Give back the entire listing verbatim.
START Exercise data
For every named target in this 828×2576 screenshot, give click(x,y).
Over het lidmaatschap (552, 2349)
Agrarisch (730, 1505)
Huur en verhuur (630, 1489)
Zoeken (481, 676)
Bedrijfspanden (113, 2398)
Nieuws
END Exercise data
*Answer*.
For every named target in this 828×2576 screenshot, give click(x,y).
Over het lidmaatschap (552, 2349)
Agrarisch (730, 1505)
Huur en verhuur (630, 1489)
Zoeken (481, 676)
Bedrijfspanden (113, 2398)
Nieuws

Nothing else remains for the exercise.